> Entries shown:
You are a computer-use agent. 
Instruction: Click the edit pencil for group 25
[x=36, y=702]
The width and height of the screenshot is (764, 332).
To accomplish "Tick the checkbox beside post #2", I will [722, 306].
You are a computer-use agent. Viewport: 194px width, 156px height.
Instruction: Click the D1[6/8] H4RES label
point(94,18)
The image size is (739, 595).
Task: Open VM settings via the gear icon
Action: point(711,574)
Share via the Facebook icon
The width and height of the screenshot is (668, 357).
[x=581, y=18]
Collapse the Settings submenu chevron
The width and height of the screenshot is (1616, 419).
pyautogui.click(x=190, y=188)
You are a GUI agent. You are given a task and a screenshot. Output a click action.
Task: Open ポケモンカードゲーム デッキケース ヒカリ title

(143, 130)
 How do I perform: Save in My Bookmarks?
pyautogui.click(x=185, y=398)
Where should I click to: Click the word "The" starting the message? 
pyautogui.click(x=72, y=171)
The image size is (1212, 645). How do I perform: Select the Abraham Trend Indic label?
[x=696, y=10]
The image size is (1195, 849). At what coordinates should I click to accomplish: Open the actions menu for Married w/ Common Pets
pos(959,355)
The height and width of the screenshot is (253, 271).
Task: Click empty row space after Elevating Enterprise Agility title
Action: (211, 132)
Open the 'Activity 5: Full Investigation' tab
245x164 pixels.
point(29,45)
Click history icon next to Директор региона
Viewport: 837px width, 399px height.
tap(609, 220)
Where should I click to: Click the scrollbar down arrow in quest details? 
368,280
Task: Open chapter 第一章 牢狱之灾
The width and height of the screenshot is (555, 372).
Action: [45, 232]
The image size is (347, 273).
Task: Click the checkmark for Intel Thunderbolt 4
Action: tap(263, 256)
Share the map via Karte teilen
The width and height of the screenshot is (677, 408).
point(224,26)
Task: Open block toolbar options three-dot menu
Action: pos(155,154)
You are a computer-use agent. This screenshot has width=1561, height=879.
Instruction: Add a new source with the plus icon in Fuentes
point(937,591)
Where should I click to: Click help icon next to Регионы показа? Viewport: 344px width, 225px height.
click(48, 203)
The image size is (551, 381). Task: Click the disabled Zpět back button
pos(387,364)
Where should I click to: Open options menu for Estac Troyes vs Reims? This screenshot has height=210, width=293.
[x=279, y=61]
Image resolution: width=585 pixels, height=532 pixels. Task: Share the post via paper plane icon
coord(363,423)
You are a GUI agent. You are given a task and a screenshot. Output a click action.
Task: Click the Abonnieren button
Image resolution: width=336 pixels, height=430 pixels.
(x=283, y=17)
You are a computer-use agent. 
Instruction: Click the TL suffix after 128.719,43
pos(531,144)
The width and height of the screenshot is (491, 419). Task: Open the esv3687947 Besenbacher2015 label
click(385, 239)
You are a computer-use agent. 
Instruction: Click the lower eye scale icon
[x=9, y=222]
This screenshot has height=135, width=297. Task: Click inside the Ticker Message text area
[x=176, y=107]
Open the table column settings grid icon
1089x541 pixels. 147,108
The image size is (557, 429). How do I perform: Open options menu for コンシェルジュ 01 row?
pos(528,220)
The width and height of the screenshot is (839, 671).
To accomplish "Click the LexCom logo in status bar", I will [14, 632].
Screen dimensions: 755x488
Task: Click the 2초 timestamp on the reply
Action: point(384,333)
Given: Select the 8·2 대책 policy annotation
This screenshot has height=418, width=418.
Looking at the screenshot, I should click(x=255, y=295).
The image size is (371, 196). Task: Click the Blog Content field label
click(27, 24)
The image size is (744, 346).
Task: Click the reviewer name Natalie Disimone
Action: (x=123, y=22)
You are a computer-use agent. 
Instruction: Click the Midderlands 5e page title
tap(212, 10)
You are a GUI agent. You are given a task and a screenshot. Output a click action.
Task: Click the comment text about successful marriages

> Description of the task:
The line with "You are a computer-use agent. This" and every line after it up to the end of the entries: output those exactly, and only those.

> Solution for this exercise:
You are a computer-use agent. This screenshot has width=1561, height=879.
Instruction: Add a new source with the plus icon in Fuentes
point(937,591)
Where should I click to: Click help icon next to Регионы показа? Viewport: 344px width, 225px height.
click(48, 203)
The image size is (551, 381). Task: Click the disabled Zpět back button
pos(387,364)
Where should I click to: Open options menu for Estac Troyes vs Reims? This screenshot has height=210, width=293.
[x=279, y=61]
Image resolution: width=585 pixels, height=532 pixels. Task: Share the post via paper plane icon
coord(363,423)
You are a GUI agent. You are given a task and a screenshot. Output a click action.
Task: Click the Abonnieren button
Image resolution: width=336 pixels, height=430 pixels.
(x=283, y=17)
You are a computer-use agent. 
Instruction: Click the TL suffix after 128.719,43
pos(531,144)
The width and height of the screenshot is (491, 419). Task: Open the esv3687947 Besenbacher2015 label
click(385, 239)
You are a computer-use agent. 
Instruction: Click the lower eye scale icon
[x=9, y=222]
This screenshot has height=135, width=297. Task: Click inside the Ticker Message text area
[x=176, y=107]
Open the table column settings grid icon
1089x541 pixels. 147,108
The image size is (557, 429). How do I perform: Open options menu for コンシェルジュ 01 row?
pos(528,220)
The width and height of the screenshot is (839, 671).
To accomplish "Click the LexCom logo in status bar", I will [14, 632].
Screen dimensions: 755x488
Task: Click the 2초 timestamp on the reply
Action: point(384,333)
Given: Select the 8·2 대책 policy annotation
This screenshot has height=418, width=418.
Looking at the screenshot, I should click(x=255, y=295).
The image size is (371, 196). Task: Click the Blog Content field label
click(27, 24)
The image size is (744, 346).
Task: Click the reviewer name Natalie Disimone
Action: (x=123, y=22)
You are a computer-use agent. 
Instruction: Click the Midderlands 5e page title
tap(212, 10)
You are a GUI agent. You are given a task and a screenshot. Output a click action.
Task: Click the comment text about successful marriages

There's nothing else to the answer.